■ **Aim of the exercise**
Each record is to be printed again precisely as it reads.

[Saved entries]
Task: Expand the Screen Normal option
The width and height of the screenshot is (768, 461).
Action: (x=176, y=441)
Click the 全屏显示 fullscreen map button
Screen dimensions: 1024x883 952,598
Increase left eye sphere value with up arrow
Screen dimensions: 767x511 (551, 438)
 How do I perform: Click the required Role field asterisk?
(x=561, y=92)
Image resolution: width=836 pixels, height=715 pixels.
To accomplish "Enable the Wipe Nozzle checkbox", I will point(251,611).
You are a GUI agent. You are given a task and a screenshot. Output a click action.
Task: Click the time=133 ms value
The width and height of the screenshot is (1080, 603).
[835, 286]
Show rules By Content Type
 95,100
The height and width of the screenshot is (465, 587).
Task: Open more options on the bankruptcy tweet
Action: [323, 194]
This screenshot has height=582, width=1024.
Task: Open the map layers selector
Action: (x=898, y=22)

■ **Response below**
Task: Expand the Screen Normal option
The width and height of the screenshot is (768, 461).
Action: (x=176, y=441)
Click the 全屏显示 fullscreen map button
Screen dimensions: 1024x883 952,598
Increase left eye sphere value with up arrow
Screen dimensions: 767x511 (551, 438)
 How do I perform: Click the required Role field asterisk?
(x=561, y=92)
Image resolution: width=836 pixels, height=715 pixels.
To accomplish "Enable the Wipe Nozzle checkbox", I will point(251,611).
You are a GUI agent. You are given a task and a screenshot. Output a click action.
Task: Click the time=133 ms value
The width and height of the screenshot is (1080, 603).
[835, 286]
Show rules By Content Type
 95,100
The height and width of the screenshot is (465, 587).
Task: Open more options on the bankruptcy tweet
Action: [323, 194]
This screenshot has height=582, width=1024.
Task: Open the map layers selector
Action: (x=898, y=22)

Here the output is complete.